Information supplied
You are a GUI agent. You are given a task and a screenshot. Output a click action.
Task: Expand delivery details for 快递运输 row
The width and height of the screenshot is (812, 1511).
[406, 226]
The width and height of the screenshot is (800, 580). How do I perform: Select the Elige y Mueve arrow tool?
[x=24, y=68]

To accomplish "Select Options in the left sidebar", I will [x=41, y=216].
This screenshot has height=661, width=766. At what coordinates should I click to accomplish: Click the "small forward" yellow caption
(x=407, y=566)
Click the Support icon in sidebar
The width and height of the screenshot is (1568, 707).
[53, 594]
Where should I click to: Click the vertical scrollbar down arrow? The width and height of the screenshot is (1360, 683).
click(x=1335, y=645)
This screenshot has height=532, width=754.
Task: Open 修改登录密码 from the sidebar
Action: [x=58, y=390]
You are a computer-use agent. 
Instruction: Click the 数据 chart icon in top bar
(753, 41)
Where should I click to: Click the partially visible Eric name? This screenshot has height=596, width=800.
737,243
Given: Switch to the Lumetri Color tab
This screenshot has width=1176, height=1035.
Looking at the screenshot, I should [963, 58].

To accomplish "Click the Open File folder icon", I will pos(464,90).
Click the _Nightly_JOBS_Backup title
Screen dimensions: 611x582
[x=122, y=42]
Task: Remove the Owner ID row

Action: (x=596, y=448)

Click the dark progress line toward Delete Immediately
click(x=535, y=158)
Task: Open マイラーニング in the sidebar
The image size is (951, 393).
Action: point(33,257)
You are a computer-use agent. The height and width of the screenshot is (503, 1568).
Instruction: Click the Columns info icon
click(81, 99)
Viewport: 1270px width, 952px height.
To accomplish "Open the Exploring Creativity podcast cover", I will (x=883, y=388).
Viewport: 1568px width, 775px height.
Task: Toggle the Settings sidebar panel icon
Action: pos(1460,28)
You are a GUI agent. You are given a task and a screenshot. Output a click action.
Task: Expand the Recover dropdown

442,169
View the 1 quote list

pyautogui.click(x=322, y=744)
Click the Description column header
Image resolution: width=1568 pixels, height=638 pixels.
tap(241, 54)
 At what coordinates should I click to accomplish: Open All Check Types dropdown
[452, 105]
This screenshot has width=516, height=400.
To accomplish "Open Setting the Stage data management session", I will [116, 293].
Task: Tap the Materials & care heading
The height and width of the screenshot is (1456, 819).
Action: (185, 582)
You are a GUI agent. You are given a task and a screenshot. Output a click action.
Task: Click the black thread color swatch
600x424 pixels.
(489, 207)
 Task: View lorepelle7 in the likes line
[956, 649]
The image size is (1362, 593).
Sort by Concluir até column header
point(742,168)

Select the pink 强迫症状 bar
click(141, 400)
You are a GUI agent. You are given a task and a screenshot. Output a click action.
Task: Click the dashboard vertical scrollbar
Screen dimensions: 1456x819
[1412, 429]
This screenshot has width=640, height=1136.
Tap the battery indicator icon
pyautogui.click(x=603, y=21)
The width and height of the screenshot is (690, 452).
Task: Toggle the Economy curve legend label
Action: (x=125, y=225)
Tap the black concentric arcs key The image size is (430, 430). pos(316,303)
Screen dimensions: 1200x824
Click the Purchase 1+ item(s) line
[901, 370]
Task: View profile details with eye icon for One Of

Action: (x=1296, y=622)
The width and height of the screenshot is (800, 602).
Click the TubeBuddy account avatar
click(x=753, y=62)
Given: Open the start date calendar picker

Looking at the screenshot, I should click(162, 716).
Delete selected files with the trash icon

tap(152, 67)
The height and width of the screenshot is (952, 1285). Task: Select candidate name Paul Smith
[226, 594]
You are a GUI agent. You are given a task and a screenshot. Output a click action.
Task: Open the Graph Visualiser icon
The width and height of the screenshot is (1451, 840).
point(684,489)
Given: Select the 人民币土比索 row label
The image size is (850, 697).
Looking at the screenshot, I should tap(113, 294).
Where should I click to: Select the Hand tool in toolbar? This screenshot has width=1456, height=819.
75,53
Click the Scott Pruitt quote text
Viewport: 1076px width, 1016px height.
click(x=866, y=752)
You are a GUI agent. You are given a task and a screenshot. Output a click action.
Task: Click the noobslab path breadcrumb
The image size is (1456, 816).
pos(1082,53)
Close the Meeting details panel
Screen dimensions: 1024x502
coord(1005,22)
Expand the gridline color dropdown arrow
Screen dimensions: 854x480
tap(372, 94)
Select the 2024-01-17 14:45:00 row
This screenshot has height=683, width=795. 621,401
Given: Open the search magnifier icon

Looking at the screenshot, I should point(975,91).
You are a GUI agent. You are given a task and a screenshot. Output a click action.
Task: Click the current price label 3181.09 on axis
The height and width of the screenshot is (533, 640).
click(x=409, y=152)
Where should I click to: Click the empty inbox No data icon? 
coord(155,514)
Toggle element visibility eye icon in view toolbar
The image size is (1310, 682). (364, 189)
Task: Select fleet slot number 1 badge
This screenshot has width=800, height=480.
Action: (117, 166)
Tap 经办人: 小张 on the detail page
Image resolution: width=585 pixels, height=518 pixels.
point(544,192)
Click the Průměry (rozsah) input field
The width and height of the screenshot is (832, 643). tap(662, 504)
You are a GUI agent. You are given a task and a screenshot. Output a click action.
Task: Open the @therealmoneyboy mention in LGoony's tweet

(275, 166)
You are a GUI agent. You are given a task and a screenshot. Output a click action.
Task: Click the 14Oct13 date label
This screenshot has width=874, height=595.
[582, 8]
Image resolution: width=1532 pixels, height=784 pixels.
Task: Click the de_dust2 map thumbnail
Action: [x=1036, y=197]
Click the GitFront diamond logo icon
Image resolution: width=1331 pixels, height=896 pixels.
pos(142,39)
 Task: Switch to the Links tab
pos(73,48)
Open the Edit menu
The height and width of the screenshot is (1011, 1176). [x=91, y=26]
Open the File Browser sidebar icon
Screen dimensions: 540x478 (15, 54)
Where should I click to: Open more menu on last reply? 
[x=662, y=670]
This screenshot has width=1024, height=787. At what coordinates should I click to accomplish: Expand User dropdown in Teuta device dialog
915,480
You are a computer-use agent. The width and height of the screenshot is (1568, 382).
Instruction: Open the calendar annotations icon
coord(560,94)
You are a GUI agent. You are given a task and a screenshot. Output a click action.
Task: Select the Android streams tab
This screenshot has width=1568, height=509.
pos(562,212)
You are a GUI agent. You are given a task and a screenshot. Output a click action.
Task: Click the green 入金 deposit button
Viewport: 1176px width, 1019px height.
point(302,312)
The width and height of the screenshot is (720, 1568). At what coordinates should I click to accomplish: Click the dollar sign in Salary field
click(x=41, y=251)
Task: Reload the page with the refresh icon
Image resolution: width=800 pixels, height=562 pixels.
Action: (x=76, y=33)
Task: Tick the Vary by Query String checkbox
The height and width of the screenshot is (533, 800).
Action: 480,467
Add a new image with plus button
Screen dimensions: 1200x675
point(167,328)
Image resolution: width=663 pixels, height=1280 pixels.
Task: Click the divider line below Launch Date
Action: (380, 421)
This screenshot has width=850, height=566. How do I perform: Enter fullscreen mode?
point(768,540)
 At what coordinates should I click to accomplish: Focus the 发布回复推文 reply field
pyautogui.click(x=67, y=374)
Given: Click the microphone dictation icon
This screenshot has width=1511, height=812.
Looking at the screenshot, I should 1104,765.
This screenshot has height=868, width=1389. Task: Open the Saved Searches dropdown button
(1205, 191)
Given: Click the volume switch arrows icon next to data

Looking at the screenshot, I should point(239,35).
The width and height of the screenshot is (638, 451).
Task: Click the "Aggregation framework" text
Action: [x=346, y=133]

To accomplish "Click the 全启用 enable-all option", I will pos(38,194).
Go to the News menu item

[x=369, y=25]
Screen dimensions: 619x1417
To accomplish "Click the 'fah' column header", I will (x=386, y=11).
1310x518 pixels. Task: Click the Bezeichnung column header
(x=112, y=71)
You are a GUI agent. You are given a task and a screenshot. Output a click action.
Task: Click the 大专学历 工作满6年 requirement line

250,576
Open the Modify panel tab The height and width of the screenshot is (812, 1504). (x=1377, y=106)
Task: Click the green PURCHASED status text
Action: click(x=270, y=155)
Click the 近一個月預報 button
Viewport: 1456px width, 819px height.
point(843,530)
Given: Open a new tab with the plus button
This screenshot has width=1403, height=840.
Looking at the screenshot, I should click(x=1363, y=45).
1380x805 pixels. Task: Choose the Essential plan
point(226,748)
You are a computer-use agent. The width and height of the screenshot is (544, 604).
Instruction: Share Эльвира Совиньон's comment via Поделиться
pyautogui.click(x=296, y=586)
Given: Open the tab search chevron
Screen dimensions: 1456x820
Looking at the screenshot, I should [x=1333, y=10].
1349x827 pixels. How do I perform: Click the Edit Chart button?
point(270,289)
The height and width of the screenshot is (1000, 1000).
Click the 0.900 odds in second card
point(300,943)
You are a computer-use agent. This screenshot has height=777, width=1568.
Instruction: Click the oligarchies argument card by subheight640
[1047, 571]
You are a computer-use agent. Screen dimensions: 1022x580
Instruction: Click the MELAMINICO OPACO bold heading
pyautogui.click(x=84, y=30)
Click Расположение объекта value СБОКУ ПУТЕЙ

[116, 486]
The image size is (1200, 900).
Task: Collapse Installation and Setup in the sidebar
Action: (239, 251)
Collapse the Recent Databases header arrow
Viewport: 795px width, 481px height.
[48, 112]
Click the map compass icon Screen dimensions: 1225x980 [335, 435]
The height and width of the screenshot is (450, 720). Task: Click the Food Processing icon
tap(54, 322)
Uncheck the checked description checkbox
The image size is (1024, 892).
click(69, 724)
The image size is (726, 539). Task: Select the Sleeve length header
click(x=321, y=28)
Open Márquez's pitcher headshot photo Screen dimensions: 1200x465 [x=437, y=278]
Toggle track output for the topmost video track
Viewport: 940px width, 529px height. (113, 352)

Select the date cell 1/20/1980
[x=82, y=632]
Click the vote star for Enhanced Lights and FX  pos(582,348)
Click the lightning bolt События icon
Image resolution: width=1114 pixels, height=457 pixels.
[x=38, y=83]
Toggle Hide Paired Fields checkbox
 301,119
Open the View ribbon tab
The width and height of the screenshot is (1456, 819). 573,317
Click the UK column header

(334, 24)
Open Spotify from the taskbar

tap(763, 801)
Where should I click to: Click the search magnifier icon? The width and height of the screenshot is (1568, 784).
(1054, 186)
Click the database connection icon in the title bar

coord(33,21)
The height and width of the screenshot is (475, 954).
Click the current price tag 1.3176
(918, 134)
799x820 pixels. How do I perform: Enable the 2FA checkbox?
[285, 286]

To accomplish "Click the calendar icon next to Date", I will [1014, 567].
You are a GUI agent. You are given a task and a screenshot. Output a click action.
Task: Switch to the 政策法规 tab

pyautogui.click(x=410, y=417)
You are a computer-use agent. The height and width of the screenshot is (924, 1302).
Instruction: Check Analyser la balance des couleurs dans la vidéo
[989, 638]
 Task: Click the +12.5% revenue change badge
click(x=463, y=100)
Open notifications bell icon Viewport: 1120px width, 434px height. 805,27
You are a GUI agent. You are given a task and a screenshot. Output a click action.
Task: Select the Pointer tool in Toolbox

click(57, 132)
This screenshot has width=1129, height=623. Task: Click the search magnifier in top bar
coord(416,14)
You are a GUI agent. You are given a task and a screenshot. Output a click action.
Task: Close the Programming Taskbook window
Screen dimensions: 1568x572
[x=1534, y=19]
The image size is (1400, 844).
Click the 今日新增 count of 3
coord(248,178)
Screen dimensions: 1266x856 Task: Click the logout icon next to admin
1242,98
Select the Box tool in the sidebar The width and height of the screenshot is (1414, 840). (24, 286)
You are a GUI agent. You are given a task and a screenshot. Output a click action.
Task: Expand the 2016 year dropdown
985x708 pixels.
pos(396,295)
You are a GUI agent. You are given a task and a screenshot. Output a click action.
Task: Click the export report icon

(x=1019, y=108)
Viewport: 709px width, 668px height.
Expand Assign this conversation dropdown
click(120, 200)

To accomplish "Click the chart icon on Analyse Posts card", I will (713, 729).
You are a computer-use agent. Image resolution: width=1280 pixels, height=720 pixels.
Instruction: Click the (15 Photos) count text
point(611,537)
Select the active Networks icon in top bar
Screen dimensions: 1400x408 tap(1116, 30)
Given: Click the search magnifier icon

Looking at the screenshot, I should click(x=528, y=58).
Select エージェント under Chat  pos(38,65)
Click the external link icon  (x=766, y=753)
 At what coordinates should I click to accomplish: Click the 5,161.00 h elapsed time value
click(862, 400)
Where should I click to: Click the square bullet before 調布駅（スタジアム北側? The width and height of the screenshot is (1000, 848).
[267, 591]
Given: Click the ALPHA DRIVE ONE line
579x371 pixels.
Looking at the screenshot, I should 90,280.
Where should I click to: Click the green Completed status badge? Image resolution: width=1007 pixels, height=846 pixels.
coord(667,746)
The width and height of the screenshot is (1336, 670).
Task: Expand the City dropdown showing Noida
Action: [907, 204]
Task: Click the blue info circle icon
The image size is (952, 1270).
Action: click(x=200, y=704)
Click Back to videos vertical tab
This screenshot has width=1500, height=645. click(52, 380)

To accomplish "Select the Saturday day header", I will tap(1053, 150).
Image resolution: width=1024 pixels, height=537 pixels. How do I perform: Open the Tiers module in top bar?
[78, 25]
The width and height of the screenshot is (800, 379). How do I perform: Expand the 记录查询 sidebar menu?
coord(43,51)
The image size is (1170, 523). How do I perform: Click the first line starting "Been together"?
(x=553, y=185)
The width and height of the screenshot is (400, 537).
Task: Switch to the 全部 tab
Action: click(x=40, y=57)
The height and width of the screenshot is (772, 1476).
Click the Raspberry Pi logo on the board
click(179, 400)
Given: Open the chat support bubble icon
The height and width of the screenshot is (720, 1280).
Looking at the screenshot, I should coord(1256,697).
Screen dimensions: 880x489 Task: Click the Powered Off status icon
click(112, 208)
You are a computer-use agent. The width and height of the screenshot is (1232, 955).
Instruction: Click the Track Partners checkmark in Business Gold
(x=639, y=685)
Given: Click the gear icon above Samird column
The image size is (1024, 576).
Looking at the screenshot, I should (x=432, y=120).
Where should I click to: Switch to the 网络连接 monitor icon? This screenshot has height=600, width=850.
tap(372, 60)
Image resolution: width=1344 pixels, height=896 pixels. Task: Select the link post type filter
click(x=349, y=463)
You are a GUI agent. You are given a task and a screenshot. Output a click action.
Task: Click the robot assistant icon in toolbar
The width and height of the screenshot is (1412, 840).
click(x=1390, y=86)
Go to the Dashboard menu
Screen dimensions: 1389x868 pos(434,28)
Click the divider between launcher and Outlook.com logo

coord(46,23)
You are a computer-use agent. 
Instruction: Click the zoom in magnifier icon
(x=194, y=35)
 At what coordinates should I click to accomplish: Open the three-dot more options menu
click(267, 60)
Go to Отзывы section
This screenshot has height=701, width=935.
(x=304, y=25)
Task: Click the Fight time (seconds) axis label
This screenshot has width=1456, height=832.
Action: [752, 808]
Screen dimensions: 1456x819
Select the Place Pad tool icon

Your goal
Render every line from the one containing "Delete selected files with the trash icon" down to the one containing "click(x=866, y=752)", both included, as a numbered list with blank lines left out.

Solution to this exercise
1. Delete selected files with the trash icon
2. tap(152, 67)
3. The height and width of the screenshot is (952, 1285). Task: Select candidate name Paul Smith
4. [226, 594]
5. You are a GUI agent. You are given a task and a screenshot. Output a click action.
6. Task: Open the Graph Visualiser icon
7. The width and height of the screenshot is (1451, 840).
8. point(684,489)
9. Given: Select the 人民币土比索 row label
10. The image size is (850, 697).
11. Looking at the screenshot, I should tap(113, 294).
12. Where should I click to: Select the Hand tool in toolbar? This screenshot has width=1456, height=819.
13. 75,53
14. Click the Scott Pruitt quote text
15. Viewport: 1076px width, 1016px height.
16. click(x=866, y=752)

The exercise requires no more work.